Exercise →
Rewrite the lines below, replacing every "pixels" with "px" and leaving everything else unchanged.

[Word and item position data]
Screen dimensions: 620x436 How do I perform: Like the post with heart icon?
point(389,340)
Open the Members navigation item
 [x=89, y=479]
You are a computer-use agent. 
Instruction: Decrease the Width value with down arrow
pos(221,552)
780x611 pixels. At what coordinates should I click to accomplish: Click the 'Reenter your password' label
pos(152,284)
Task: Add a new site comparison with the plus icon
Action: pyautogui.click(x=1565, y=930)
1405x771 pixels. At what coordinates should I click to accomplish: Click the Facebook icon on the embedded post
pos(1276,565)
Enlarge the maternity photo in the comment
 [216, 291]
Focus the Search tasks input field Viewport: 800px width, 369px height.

Answer below →
Screen dimensions: 620x436 How do I perform: Like the post with heart icon?
point(389,340)
Open the Members navigation item
 [x=89, y=479]
You are a computer-use agent. 
Instruction: Decrease the Width value with down arrow
pos(221,552)
780x611 px. At what coordinates should I click to accomplish: Click the 'Reenter your password' label
pos(152,284)
Task: Add a new site comparison with the plus icon
Action: pyautogui.click(x=1565, y=930)
1405x771 px. At what coordinates should I click to accomplish: Click the Facebook icon on the embedded post
pos(1276,565)
Enlarge the maternity photo in the comment
 [216, 291]
Focus the Search tasks input field Viewport: 800px width, 369px height.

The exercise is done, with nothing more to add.